The hit on Russia's Eliot Ness
September 19, 2006 | More from Nick Spicer
Nick Spicer has been the CBC News correspondent in Moscow since October 2004. Before that, he was a Paris-based reporter for the CBC and National Public Radio in the U.S. for 10 years. His Russian reporting has taken him the length and breadth of the country as well as into Afghanistan with Canadian troops.
Andrei Kozlov, the first deputy chairman of Russia's Central Bank, had something of an Eliot Ness appeal to him. He took on the country's corrupt banks and businessmen with the same determination and incorruptibility as the storied American Prohibition Bureau agent who felled Al Capone.
But unlike Ness, Kozlov wasn't an "Untouchable." On Sept. 13, he was fatally shot outside a Moscow sports stadium. He had just played a friendly soccer match with other bankers. The gunmen waiting for him in the parking lot were less sporting: They killed his driver on the spot and fatally shot Kozlov with bullets to the head and chest.
The news shocked the nation. As a measure of Kozlov's importance, Prime Minister Mikhail Fradkov called for a national moment of silence the day the 41-year-old family man was declared dead.
The murder immediately drew comparisons with the gangland violence that racked Moscow's streets in the 1990s. Still, one killing — however high-profile — does not a trend make.
There's no sign yet that exploding limos or daytime gunplay by thick-necked men on the streets of the Russian capital are coming back.
That said, the Kozlov hit could well be claiming more "victims" in the months to come. The first might be Russian President Vladimir Putin himself — at least as far as his anti-corruption credentials go.
In a State of the Nation address in 2005, Putin declared fighting widespread graft to be one of his personal priorities. A lawyer by training, he's also made clear he wants the country's laws applied and respected — what he calls "the dictatorship of the law."

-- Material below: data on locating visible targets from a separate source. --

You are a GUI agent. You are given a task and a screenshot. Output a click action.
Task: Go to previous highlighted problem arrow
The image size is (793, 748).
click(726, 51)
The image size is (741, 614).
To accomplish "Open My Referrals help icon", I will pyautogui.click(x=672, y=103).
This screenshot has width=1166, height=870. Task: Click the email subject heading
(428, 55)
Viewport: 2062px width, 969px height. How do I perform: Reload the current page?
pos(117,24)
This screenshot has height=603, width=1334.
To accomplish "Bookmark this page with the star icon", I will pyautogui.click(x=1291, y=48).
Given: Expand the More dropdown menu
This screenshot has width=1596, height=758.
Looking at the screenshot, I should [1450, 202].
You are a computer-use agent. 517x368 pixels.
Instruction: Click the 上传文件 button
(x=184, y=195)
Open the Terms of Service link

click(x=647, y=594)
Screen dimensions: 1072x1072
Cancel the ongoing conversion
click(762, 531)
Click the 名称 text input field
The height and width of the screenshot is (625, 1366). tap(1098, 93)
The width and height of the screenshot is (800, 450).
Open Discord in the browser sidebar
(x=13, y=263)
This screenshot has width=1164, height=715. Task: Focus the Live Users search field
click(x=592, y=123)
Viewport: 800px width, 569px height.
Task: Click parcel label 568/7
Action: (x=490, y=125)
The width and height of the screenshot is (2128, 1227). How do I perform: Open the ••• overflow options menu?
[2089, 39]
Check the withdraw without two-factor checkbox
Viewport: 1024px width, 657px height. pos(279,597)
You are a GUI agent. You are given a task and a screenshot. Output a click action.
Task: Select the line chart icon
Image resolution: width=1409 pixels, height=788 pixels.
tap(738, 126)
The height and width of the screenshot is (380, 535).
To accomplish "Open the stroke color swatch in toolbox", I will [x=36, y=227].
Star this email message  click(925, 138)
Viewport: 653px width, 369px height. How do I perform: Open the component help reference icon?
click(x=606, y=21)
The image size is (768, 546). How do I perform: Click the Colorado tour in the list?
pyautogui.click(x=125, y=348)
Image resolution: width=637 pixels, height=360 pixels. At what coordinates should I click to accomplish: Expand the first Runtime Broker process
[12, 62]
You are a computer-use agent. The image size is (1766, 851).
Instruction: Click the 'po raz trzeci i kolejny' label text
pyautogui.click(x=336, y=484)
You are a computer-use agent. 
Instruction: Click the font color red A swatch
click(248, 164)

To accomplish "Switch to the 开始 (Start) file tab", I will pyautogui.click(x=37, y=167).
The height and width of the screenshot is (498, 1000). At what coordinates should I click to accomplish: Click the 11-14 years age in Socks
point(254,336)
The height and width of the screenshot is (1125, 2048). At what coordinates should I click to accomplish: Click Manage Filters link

The murder of Kozlov brings those goals, and the president's capacity to achieve them, spectacularly into question.
Kozlov's main job was busting corrupt banks. As he would point out, banking systems are crucial to a country's economic well-being because they make money available for investment and allow people to be certain their savings will still be around tomorrow.
Banks allow savers and borrowers to trust in the future. But people never really have been able to do that in post-communist Russia. Banks here have long inspired mistrust and fears of waste and swindling.
After the fall of the Soviet Union in 1991, scores of financial institutions were set up by corrupt businesses to launder money. In other words, they created them not to transform people's savings into loans, but to clean dirty money made in the unofficial economy.
In many cases, businessmen created banks simply to get access to the hard-earned savings of unsuspecting clients so they could prop up their other, unviable, ventures.
Kozlov shut down scores of such confidence-destroying institutions — a significant number among the more than 1,200 banks in operation in this country. Some colleagues called him "strict," others just "fair." He said he was just doing his job.
If Putin doesn't find someone else like him, crooked banks will continue to prosper, along with the shadow economy they sustain. And all the presidential anti-corruption speeches in the world won't wipe away the memory of Kozlov's brazen killing.
The second victim is the Russian people.
Kozlov helped them out — and the economy as a whole — by forcing banks to respect their customers more, so small investors would put their cash usefully into the national banking system and stop acting like scalded cats.
Millions of Russians lost all their savings in 1998 during a giant financial and monetary crisis. Thanks to Kozlov, savings up to $8,000 will be reimbursed if a bank goes bust. That's a lot of money here.
But people's growing trust in banks after the reform is something worth even more to the national economic welfare.
Before he was shot dead, Kozlov wanted to take on an even more Herculean task: Slashing away the red tape that makes opening a savings account here a Kafkaesque exercise in bureaucratic humiliations, multiple signatures, notary publics and frowning tellers — all for the pleasure of letting a bank handle your rubles.
It's not often that the death of a banker, even a central banker, makes such ongoing headlines. Most analysts say the reforms Kozlov spearheaded were so far-reaching that they are now, largely, irreversible.
But the shock felt at his death must surely reflect the sentiment that he was a unique man, a standout in today's Russia. It also underscores the notion that there are still forces at play in this country that want it morally, at least, bankrupt.